Malware

Beware! Even Good Domains Also Carries Malicious URLs

According to an article on helpnetsecurity.com, it reads that nearly 40 percent of good domains carried malicious URLs. So now the question arises is legitimate websites compromised to host malicious content. Now the challenge for cybersecurity experts is to protect users with a solution that gives them URL-level visibility.

The vulnerable people are the home users, since they have very limited basic protection or not protection, compare to the business network. Helpnetsecurity says that 68 percent of the infections are detected on the consumer endpoints, versus 32 percent on business endpoints.

There is a rise in phishing attacks with the number of phishing sites growing 220 percent compared to last year. Interestingly, even phishing websites use SSL certificates and HTTPS to trick users into believing they are genuine. Financial institutions seem to be the favorite for the phishing developers, as they believe impersonating them makes people fall easily. The article read how over 80 percent of the phishing pages used HTTPS.

Webroot said: That organizations that combine phishing simulation campaigns with regular training saw a 70 percent drop in phishing link click-through.

Webroot further says “that a third of malware tries to install itself in %appdata% folders. Although malware can hide almost anywhere, Webroot found several common locations, including %appdata% (29.4 percent), %temp% (24.5 percent), and %cache% (17.5 percent), among others. These locations are prime for hiding malware because these paths are in every user directory with full user permissions to install there. These folders also are hidden by default on Windows Vista and up.”

Webroot says that there is a steady decline in malware on Windows 10 machines against Windows 7.

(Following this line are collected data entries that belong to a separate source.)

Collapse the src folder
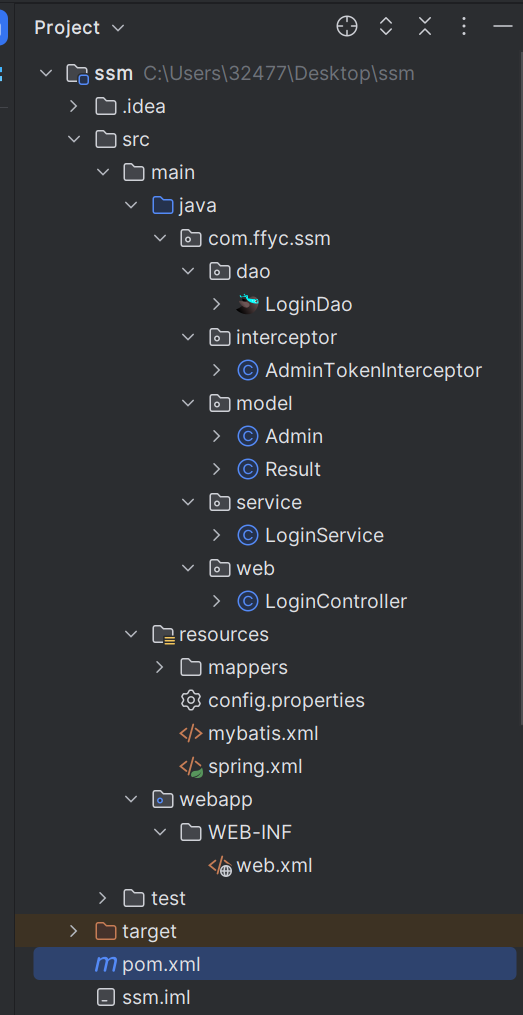This screenshot has width=523, height=1015. click(74, 139)
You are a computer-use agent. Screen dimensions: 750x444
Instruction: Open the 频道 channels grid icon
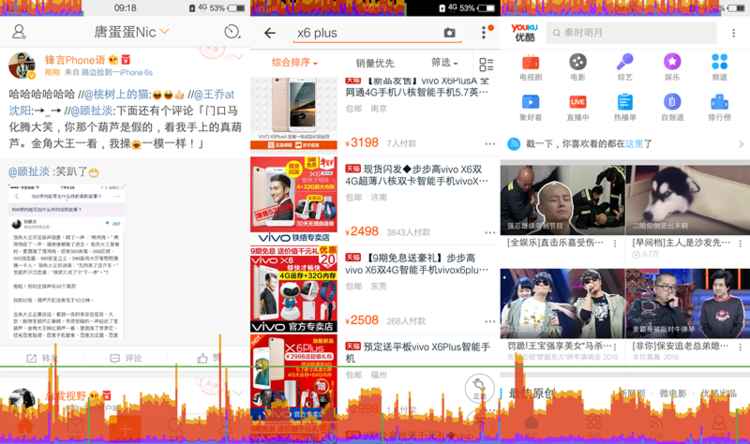(719, 62)
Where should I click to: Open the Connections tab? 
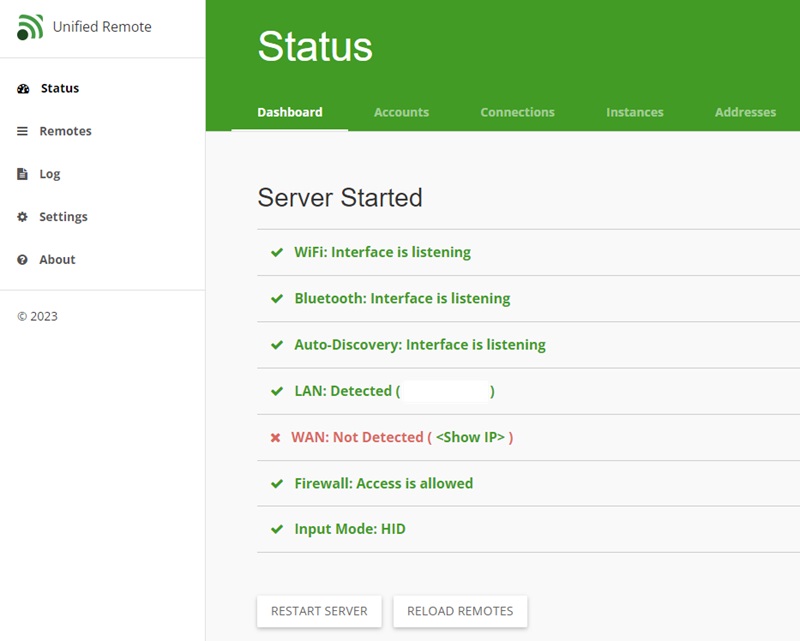point(517,112)
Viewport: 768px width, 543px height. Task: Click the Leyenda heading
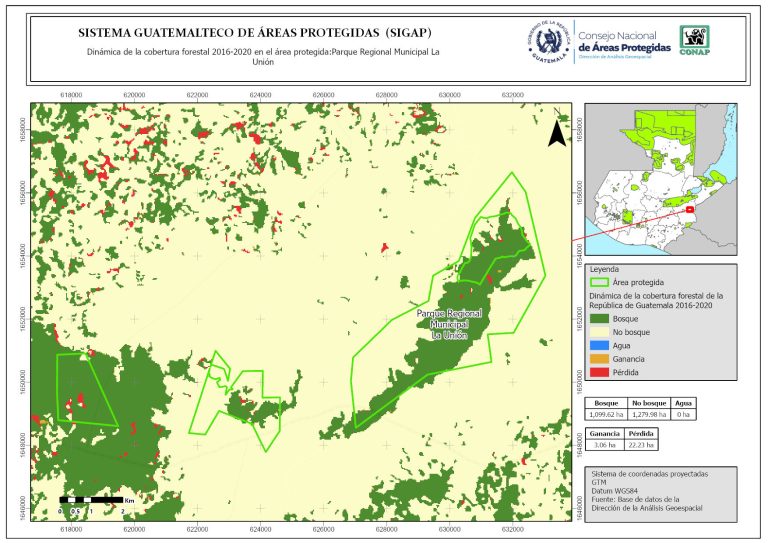tap(608, 269)
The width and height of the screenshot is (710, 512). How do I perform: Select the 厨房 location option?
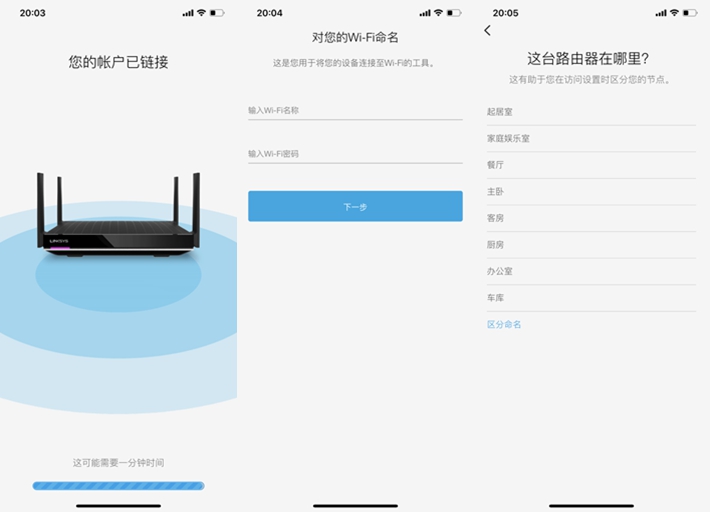(591, 245)
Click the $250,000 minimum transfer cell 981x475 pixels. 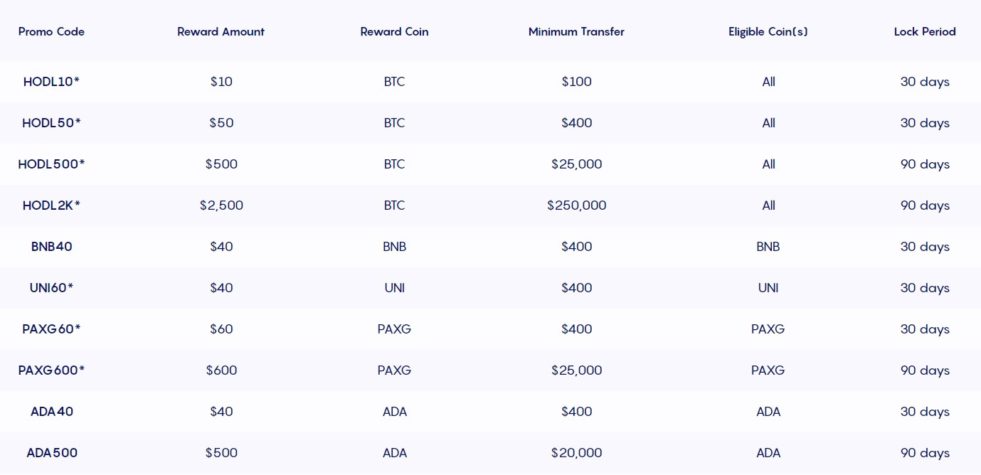(576, 206)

Hal Lonas, CTO, Webroot said: “We wax poetic about innovation in the cybersecurity field, but you only have to take one look at the stats in this year’s report to know that the true innovators are the cybercriminals. They continue to find new ways to combine attack methods or compromise new and existing vectors for maximum results. My call to businesses today is to be aware, assess your risk, create a layered approach that protects multiple threat vectors and, above all, train your users to be an asset—not a weak link—in your cybersecurity program.”